Task to complete:
Write out every line of the data below word for word, leaving the pictures out.

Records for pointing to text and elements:
------
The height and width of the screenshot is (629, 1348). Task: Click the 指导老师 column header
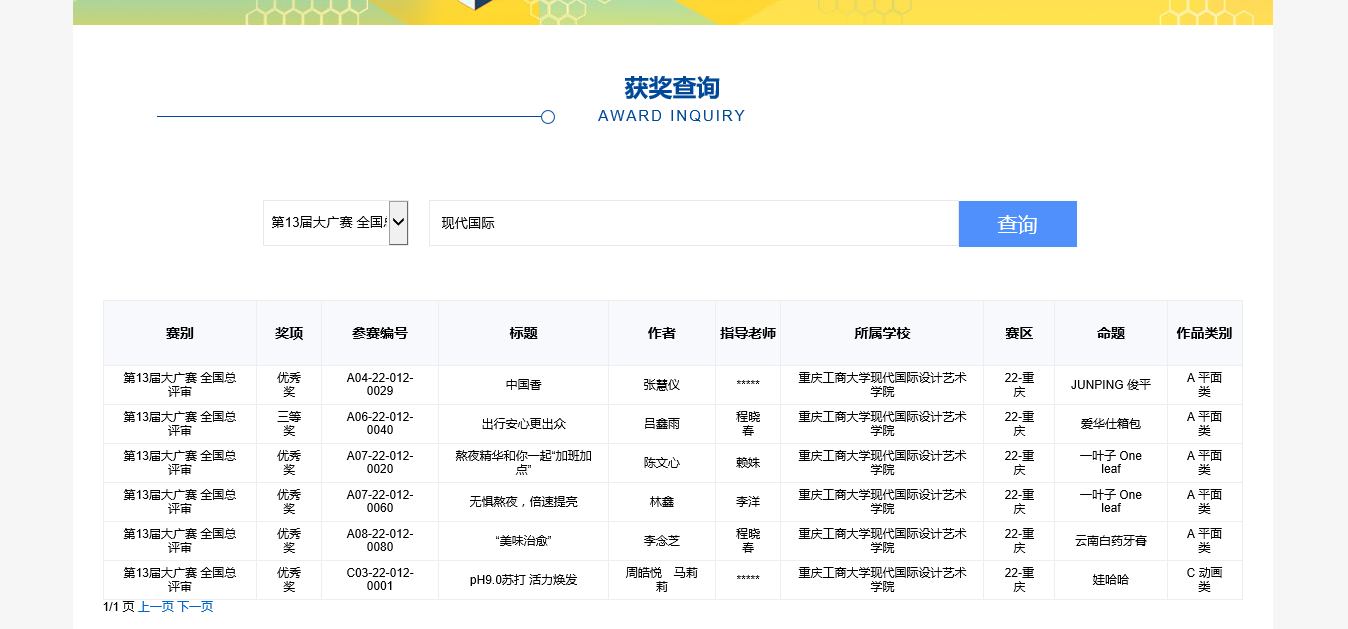(x=748, y=333)
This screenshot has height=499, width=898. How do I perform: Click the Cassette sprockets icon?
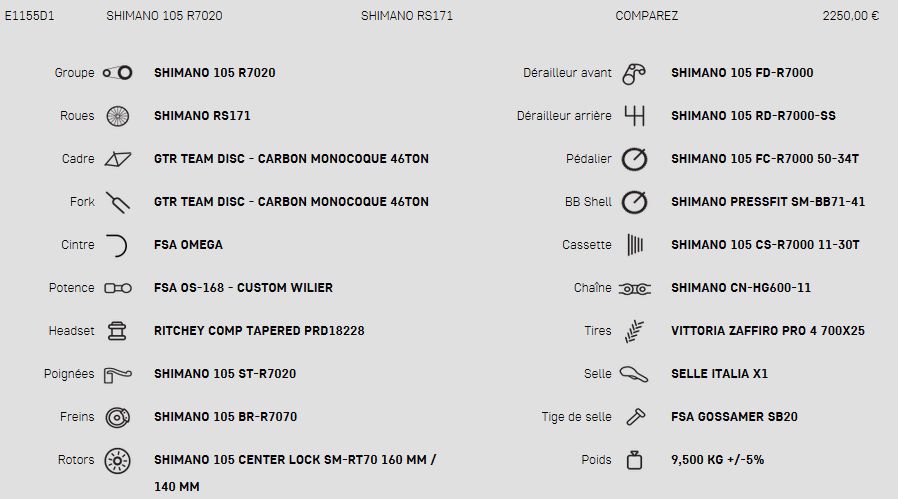tap(635, 245)
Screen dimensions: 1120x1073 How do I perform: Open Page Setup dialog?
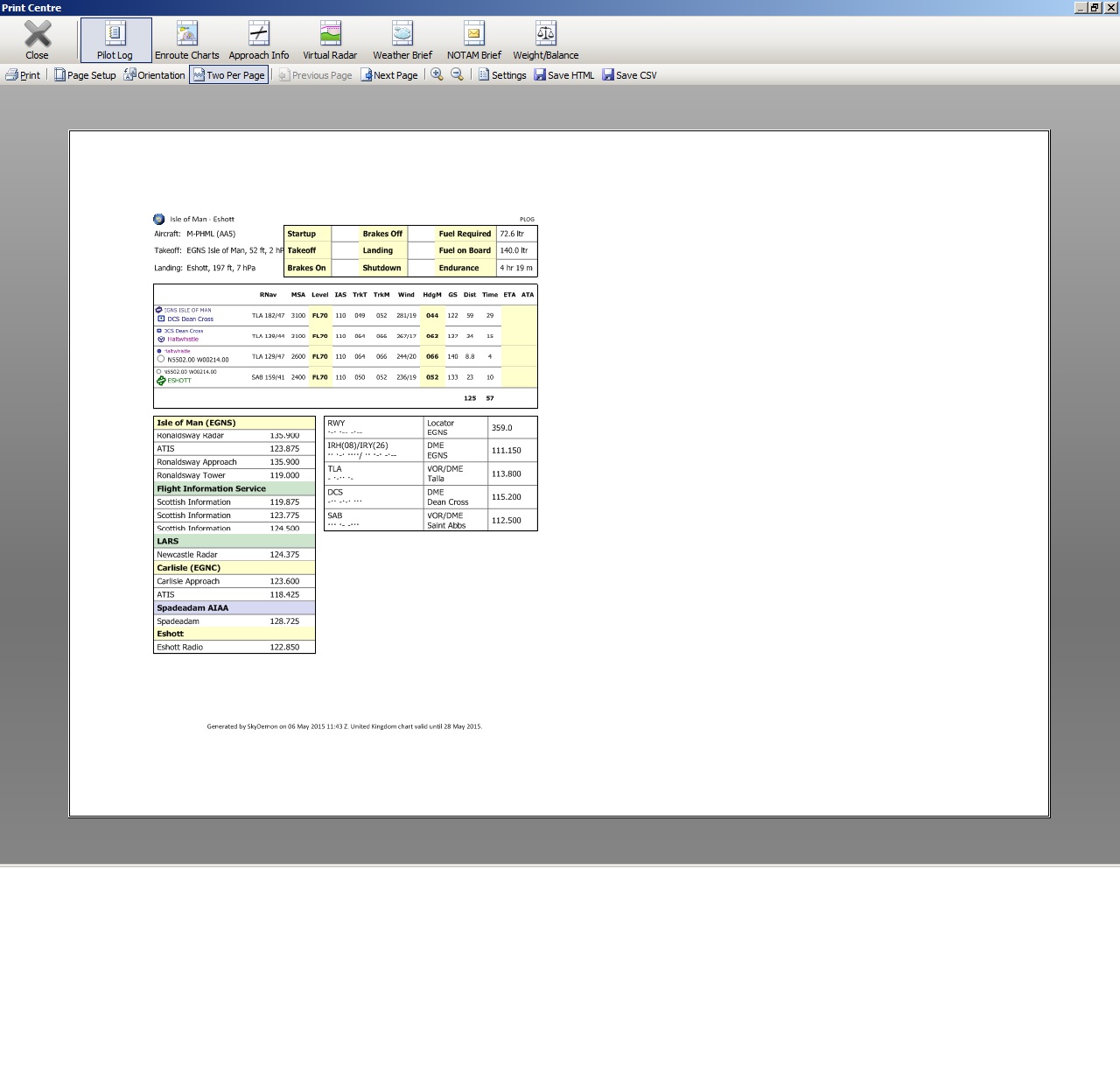coord(85,75)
------
Correct response:
The height and width of the screenshot is (629, 1348). Task: Click the 指导老师 column header
(x=748, y=333)
This screenshot has height=499, width=898. How do I perform: Click the Cassette sprockets icon?
tap(635, 245)
Screen dimensions: 1120x1073 How do I perform: Open Page Setup dialog?
coord(85,75)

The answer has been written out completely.